Nel secolo scorso si seppe rispondere a questa domanda, anche se forse allora era meno difficile decidere chi fosse se non il nemico almeno il nemico principale. Tuttavia, è indubbio che gli ucraini adesso stiano combattendo una guerra di liberazione nazionale (indipendentemente dal fatto che si combatta anche una guerra civile e vi sia pure un  “braccio di ferro” tra la Nato o l'America e la Russia)**. D'altra parte, perfino più che la presenza di estremisti nazionalisti e banderisti nelle file ucraine (si pensi, ad esempio, all’Azov, ma come ignorare la presenza nelle file russe del Gruppo Wagner?)***, è il fatto che al fianco degli ucraini vi sia la Nato (e in specie l’America) che impedisce a molti di riconoscere le ragioni del popolo ucraino. Questo è certo un problema serio, sebbene sia ignorato dagli euro-atlantisti, ma chi si batte per liberare il proprio Paese dall’invasore si batte comunque per la libertà (una lotta di liberazione nazionale è comunque una lotta per la libertà, anche se sotto il profilo ideologico il conflitto tra la Russia e l'Occidente si può configurare come un conflitto tra autocrazia e oligarchia neoliberale), tanto è vero che si sono sostenuti anche regimi assai peggiori di quello di Kiev solo perché si battevano contro l’invasore.

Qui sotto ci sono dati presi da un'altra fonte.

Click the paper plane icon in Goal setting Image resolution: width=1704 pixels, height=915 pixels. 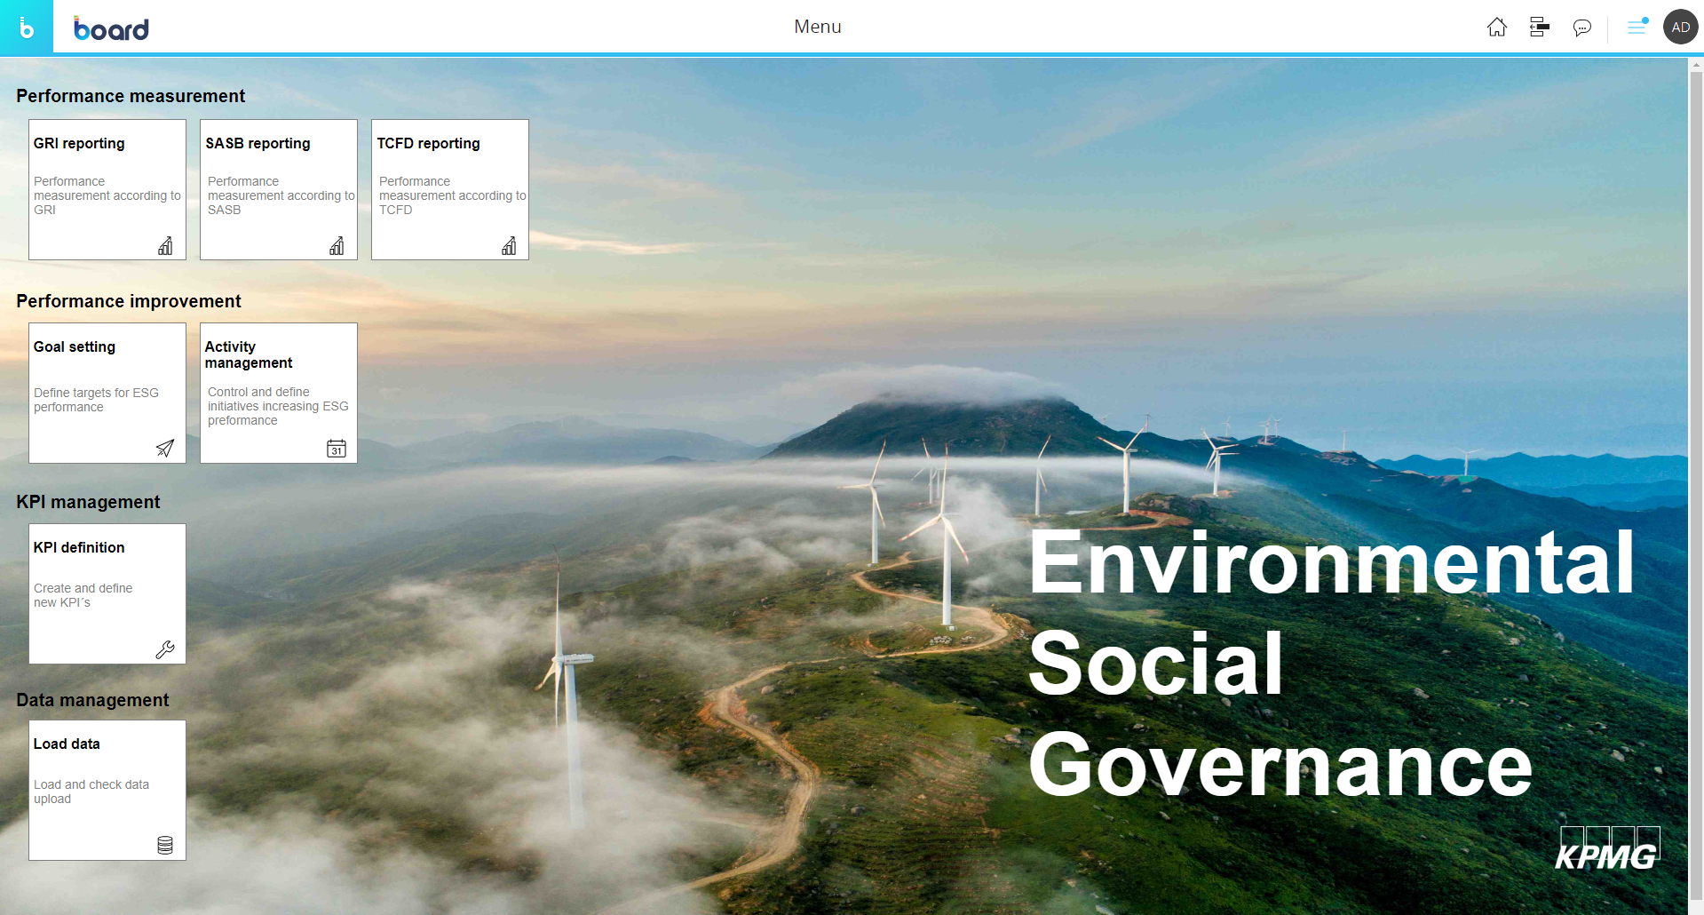(x=165, y=449)
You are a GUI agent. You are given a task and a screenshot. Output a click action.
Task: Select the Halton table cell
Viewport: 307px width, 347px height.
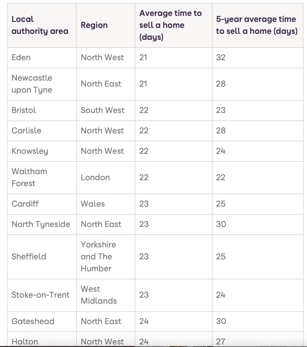coord(42,340)
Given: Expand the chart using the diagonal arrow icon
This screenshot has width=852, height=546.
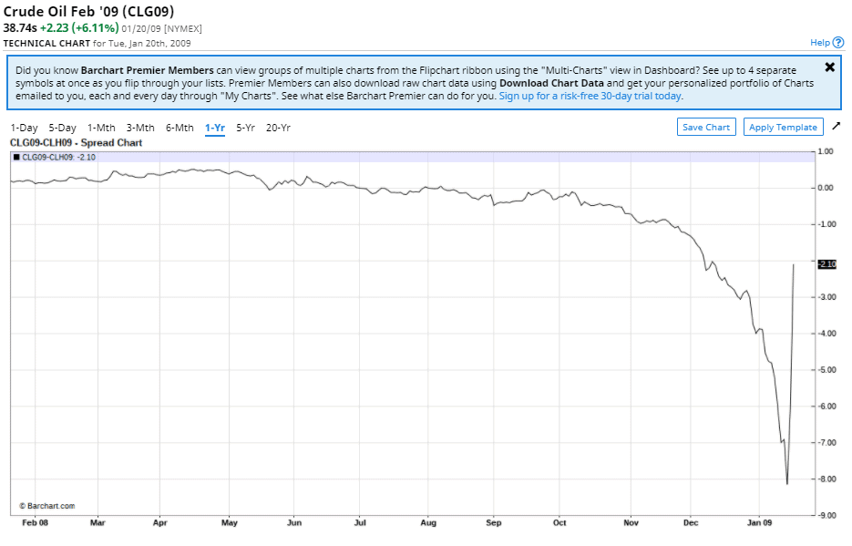Looking at the screenshot, I should 837,127.
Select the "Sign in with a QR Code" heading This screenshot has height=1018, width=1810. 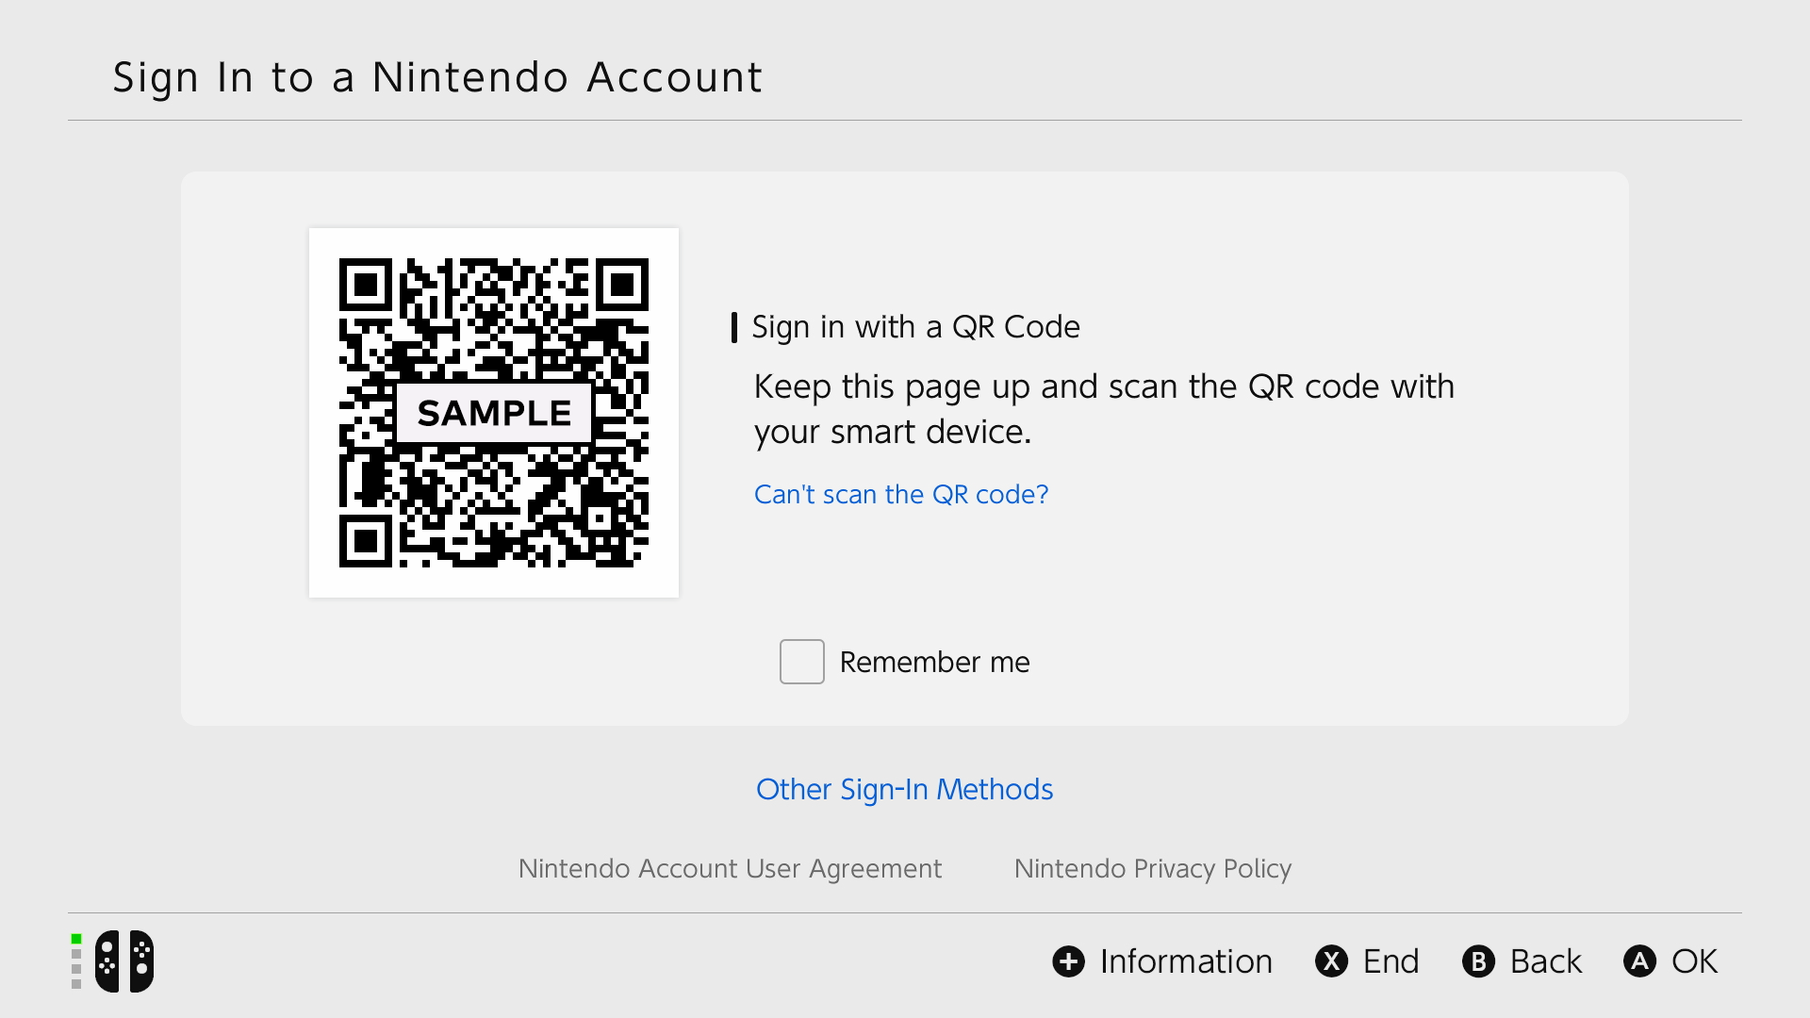pos(915,327)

Alla domanda “Che fare?”, quindi, chi condivide una concezione politica non illiberale del socialismo e del comunitarismo non può che rispondere che bisogna battersi sì per la pace, ma per una pace “giusta”. E “giusto” in politica è in primo luogo fare ciò che è necessario per tutelare il “ben-essere” della propria comunità, non solo materiale ma anche “morale”. In altri termini, si deve difendere la vita contro la morte ma senza dimenticare che la vita è “più che vita”. D’altronde, nonostante che la “pulsione di morte” sembri avere preso il sopravvento nelle relazioni internazionali, una pace “giusta” non è impossibile, giacché pure in Occidente non mancano coloro che in questi terribili undici mesi di guerra hanno dimostrato di sapere che la necessità di aiutare l’Ucraina a difendersi (certo con la diplomazia ma anche, nella misura in cui è necessario, con le armi) non significa che si debba superare quel “confine” oltre il quale nessuna pace sarebbe più possibile.


*Meglio usare questo termine piuttosto che quello di Stato, a meno che per Stato si intenda uno Stato di diritto che garantisca una forma di autentico pluralismo. In altri termini il Politico, ossia la funzione politica, deve essere tale da garantire tanto i diritti individuali quanto quelli economici e sociali. 

**Si deve anche riconoscere che la posta in gioco in questa guerra concerne la ridefinizione sia delle relazioni tra l'America e l'Ue sia quelle tra l'Europa (continentale) occidentale e l'Europa orientale, nonché i rapporti tra l'Ue e la Russia, poiché pure la Russia è parte costitutiva dell'Europa. Ma è proprio l'aggressione russa contro l'Ucraina che ha creato le condizioni per ridefinire certi rapporti secondo una prospettiva che non è vantaggiosa per Paesi come la Germania, la Francia e l'Italia.

***Si ritiene che il Gruppo Wagner (che è una sorta di braccio armato “privato” del Cremlino) sia stato costituito nel maggio del 2014 proprio per combattere contro l’esercito di Kiev nel Donbas, ma oggi è presente, oltre che in Ucraina, in Siria e anche in Africa, grazie all’ostilità (più che motivata) degli africani nei confronti degli occidentali e in particolare nei confronti dei francesi. Il Gruppo Wagner garantisce a diversi governi africani, che combattono contro il terrorismo islamista, “ordine e sicurezza”, impiegando però metodi brutali (eccidi, omicidi extragiudiziali, torture ecc.), in cambio di denaro o di concessioni per lo sfruttamento di miniere di uranio, oro e diamanti. Il fallimento dell’Occidente in Africa ha quindi nuovamente “aperto le porte” ai mercenari e reso possibile un “differente” modo di depredare le risorse del continente africano.